I spent a few hours at the 3rd avenue street fair. I actually shot three rolls which is the most I've done for one location. All M3. I guess I'm always surprised by what I find at these events. I really only saw one other "pro" photographer there. Ladened down with two big zoom dslrs. I just felt so comfortable with the camera. I put an ND filter on (my trade secret) because I really do like to shoot at about f5.6 if I can and I don't like using more than one film type.
Speaking of Tri-X, I finally spent time printing some of the recent shots. Three very good prints. Funny thing: one handheld of the Crucified Christ at the Met - just very dark and mystical. And a few shots done on the tripod at night.
I had a thrill when I saw the 8 x 12's. Even did one 11 x 14 which held up well. Pretty productive day.
I wanted to write something about today being 9/11. In fact, I wrote two posts and then saved them as draft. I could feel myself falling into the chasm of red-state blue-state opinions. And the media is filled with that spitting head syndrome. Does anyone think their mind can be changed by some photographer's opinion? I doubt it. Do you think my mind could be swayed by argument. Nope.
Some states believe the country is going to hell in a red handbasket. The blue states think the handbasket is blue. The independents borrow from each handbasket. Locked in battle to the death. So I think I've only said that the country is polarized and everyone knows that. Now if I can keep my mouth shut about New Orleans disaster, The Supreme Court hearings; the war in Iraq; the use of SUVs; Homeland Security et. al.
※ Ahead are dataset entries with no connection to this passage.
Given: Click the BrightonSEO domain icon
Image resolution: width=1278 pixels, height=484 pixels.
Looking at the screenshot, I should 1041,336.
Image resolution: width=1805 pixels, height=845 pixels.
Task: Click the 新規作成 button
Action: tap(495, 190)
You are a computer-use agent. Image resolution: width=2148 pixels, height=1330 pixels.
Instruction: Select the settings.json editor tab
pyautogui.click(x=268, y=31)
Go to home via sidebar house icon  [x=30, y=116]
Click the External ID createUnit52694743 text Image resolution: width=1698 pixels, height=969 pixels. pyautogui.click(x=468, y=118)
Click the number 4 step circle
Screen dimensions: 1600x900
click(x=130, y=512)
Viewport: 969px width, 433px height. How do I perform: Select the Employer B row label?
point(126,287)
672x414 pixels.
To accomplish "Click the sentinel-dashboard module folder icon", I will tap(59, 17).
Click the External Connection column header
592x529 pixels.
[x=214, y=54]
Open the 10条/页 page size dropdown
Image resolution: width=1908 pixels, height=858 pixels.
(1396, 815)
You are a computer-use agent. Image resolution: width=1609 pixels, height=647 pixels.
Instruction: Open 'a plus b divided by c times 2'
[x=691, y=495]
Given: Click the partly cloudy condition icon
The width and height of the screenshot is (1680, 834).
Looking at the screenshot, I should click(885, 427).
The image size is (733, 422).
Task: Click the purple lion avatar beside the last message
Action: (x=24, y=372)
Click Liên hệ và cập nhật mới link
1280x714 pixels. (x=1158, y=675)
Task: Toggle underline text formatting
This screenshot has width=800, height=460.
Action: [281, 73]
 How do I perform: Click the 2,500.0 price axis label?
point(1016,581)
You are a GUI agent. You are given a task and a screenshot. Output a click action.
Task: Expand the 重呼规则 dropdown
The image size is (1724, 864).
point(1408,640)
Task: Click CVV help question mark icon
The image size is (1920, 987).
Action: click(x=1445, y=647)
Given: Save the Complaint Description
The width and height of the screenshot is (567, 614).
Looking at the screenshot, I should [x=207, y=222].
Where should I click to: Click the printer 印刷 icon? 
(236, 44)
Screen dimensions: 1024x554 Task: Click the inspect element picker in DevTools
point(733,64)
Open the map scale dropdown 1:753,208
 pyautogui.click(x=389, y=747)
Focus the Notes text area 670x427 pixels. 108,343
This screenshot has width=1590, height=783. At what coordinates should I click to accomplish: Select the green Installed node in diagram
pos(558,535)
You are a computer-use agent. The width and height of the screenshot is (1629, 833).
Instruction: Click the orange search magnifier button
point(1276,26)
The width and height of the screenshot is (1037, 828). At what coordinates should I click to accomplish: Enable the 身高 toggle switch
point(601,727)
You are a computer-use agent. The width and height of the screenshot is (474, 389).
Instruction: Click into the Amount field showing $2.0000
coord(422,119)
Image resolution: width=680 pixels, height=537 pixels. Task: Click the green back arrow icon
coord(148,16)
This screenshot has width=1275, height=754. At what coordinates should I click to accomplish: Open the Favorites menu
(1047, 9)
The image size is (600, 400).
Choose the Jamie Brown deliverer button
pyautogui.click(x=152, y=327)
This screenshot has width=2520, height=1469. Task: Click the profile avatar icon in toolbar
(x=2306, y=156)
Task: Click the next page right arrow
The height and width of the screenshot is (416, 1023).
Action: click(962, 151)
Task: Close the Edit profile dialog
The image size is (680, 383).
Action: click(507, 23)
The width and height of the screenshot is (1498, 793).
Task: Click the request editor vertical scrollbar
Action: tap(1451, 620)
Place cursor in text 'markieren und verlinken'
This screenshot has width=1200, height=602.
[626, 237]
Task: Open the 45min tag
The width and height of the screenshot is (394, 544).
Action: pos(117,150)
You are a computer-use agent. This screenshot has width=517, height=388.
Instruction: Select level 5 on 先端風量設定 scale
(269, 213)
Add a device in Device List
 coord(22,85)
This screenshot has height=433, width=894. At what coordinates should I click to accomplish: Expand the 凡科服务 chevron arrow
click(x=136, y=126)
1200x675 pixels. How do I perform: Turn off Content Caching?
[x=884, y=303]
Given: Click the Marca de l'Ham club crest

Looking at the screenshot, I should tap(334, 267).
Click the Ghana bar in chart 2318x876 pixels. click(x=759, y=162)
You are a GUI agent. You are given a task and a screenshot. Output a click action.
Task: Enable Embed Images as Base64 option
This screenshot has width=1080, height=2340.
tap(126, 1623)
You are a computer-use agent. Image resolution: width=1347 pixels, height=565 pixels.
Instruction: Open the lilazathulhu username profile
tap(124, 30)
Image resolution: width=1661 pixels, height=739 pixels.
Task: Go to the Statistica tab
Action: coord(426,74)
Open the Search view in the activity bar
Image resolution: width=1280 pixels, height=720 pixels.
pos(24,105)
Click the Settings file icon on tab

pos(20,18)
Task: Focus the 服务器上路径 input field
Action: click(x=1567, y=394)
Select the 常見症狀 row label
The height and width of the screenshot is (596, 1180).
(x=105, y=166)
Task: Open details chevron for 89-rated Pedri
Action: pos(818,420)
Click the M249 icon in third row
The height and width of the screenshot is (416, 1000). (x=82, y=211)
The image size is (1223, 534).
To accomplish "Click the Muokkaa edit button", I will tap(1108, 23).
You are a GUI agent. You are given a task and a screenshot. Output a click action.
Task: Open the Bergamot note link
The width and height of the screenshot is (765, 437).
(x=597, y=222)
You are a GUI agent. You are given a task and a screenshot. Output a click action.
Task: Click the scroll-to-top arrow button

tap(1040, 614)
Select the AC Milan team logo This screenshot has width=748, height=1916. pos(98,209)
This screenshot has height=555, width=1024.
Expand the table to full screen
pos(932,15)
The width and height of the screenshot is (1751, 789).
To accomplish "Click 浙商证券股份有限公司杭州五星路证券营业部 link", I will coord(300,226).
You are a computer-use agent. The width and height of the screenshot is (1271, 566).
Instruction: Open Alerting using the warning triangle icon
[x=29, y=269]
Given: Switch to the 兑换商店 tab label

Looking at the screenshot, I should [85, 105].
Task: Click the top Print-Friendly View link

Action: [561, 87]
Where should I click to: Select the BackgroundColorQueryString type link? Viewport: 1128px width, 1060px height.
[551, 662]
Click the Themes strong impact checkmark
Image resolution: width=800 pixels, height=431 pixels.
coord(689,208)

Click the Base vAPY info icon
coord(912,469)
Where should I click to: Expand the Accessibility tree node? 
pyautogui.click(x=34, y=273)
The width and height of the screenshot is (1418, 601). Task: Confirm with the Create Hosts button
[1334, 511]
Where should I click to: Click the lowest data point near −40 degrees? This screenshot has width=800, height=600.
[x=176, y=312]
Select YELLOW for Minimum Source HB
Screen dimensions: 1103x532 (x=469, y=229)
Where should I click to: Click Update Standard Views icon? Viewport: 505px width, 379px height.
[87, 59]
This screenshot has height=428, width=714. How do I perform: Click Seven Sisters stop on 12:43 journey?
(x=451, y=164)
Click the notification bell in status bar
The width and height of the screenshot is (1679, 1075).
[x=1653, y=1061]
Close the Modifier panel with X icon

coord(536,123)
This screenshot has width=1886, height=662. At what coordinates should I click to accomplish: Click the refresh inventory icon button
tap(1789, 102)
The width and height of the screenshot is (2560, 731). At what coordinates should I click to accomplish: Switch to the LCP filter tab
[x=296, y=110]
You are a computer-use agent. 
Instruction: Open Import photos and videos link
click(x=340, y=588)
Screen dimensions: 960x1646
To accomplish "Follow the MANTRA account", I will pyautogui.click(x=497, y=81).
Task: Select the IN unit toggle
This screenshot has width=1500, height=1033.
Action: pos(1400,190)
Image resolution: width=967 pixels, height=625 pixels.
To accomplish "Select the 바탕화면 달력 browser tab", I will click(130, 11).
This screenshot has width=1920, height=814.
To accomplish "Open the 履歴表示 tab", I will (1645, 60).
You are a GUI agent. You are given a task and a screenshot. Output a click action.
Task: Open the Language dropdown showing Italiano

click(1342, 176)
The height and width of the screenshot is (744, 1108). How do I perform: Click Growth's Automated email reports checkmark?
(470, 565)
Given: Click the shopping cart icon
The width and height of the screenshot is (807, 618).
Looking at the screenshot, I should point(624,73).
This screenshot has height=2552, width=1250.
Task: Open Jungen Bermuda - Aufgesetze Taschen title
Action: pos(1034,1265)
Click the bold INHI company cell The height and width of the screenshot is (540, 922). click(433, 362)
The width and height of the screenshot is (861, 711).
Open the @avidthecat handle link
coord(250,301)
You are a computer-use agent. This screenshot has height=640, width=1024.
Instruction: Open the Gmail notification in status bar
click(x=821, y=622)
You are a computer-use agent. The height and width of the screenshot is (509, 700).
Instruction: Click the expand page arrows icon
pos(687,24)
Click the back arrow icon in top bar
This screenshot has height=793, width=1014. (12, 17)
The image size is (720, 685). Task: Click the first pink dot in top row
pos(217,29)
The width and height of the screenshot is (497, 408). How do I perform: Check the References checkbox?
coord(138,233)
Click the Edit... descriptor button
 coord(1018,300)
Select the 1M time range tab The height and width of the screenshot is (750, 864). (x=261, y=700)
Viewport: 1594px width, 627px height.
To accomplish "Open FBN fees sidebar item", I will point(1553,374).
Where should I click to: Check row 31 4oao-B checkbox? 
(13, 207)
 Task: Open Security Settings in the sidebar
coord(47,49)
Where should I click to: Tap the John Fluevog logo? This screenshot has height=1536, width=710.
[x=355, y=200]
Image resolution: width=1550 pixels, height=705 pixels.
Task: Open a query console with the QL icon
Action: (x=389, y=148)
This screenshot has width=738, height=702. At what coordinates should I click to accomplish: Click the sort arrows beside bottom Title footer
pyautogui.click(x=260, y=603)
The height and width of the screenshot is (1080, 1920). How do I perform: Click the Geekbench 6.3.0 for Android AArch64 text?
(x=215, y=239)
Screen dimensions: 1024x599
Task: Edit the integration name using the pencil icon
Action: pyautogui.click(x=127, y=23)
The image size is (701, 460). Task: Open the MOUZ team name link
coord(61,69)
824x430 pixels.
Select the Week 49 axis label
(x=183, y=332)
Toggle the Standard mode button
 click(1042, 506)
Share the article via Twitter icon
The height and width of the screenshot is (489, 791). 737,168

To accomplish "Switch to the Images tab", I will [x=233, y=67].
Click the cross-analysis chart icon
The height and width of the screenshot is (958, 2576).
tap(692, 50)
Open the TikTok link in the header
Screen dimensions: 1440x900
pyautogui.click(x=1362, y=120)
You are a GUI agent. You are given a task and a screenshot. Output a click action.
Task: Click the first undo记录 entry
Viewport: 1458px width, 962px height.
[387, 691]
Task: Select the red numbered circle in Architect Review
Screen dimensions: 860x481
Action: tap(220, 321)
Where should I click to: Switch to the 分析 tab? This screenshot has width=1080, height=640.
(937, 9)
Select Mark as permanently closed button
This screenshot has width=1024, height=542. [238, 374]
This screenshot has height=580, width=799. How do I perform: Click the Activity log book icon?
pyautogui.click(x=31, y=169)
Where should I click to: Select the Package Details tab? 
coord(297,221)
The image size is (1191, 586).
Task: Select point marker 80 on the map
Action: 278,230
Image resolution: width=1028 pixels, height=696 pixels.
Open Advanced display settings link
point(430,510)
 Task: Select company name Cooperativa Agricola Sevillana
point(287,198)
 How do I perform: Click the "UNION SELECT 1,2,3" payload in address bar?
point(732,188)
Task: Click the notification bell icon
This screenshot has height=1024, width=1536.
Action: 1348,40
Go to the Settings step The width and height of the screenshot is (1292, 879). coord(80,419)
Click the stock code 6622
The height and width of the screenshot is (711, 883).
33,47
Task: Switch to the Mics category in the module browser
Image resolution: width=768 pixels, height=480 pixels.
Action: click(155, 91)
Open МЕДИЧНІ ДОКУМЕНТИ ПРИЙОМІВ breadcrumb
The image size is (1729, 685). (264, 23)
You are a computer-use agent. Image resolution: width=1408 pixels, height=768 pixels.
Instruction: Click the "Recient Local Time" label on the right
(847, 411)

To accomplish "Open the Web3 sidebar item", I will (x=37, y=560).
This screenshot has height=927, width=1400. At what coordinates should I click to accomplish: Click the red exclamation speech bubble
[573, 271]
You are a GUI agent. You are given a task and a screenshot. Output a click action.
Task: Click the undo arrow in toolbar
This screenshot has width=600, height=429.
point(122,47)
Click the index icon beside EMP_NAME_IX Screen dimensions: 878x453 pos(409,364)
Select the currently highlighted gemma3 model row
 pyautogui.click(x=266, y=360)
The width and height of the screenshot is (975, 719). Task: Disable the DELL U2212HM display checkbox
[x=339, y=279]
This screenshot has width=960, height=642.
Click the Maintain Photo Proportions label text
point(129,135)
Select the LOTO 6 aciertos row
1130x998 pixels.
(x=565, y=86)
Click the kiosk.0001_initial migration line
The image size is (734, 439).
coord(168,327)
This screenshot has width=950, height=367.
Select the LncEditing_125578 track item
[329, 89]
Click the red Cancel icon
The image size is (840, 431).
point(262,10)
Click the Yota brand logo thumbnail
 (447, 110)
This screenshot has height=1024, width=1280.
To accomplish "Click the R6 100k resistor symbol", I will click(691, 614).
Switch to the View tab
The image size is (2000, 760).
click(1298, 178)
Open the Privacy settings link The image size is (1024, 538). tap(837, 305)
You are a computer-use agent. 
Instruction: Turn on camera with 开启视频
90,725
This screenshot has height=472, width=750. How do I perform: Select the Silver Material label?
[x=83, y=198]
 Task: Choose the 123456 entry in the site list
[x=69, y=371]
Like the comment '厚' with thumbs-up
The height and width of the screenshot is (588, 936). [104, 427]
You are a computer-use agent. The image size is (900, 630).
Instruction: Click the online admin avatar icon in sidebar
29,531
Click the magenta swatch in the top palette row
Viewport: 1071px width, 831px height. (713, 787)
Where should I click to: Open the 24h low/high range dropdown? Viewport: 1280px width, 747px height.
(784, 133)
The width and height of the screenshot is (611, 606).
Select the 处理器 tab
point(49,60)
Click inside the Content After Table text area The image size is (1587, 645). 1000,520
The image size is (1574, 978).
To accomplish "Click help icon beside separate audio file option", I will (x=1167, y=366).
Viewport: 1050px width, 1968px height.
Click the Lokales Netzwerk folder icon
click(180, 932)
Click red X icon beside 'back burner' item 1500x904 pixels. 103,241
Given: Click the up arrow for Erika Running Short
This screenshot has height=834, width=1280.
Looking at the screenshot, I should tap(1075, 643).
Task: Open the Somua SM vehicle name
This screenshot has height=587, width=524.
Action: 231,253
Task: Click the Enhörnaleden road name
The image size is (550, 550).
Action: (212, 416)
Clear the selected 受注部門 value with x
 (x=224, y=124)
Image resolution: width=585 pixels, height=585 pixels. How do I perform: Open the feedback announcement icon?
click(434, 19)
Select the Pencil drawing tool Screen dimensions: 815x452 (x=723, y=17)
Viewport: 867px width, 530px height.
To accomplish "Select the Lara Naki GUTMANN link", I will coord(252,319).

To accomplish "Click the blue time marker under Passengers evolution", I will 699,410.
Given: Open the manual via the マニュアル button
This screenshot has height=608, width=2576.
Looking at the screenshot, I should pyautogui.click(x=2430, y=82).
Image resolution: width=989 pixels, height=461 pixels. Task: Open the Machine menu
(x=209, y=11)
Fair and balanced from now on. That's my motto. What does it mean? It means what I say it means - no more - no less.
1 comment:
The Red State-Blue State things is bunk. It started simply as an artifact of displaying how the electoral college vote went some years ago and then it was blown up into a paradigm by lazy reporters and columnists.
The majority of people,
I'll bet something like 60%, are clustered around the political center - people leaning to one side still would find a lot to agree on with people on the other side. Another 10-15% on either side form each main party's "base" and have stronger opinions. But then there is a very small segment on each side that sometimes captures their respective party and drives the agenda. This happened in the early 90's with the Republicans, but lately it's the far Left that has driven the agenda of my party, the Democrats... MoveOn.org, George Soros, ACT, NARAL, Michael Moore, Medea Benjamin, "Starhawk"... etc, etc. The ironic thing is that this small group raised and spent about $150 million last election (mostly from huge-money donors) and managed to do exactly nothing. They never realized that all they were doing was preaching to the converted, not engaging new, :"unconverted" voters.
Most of us are purple.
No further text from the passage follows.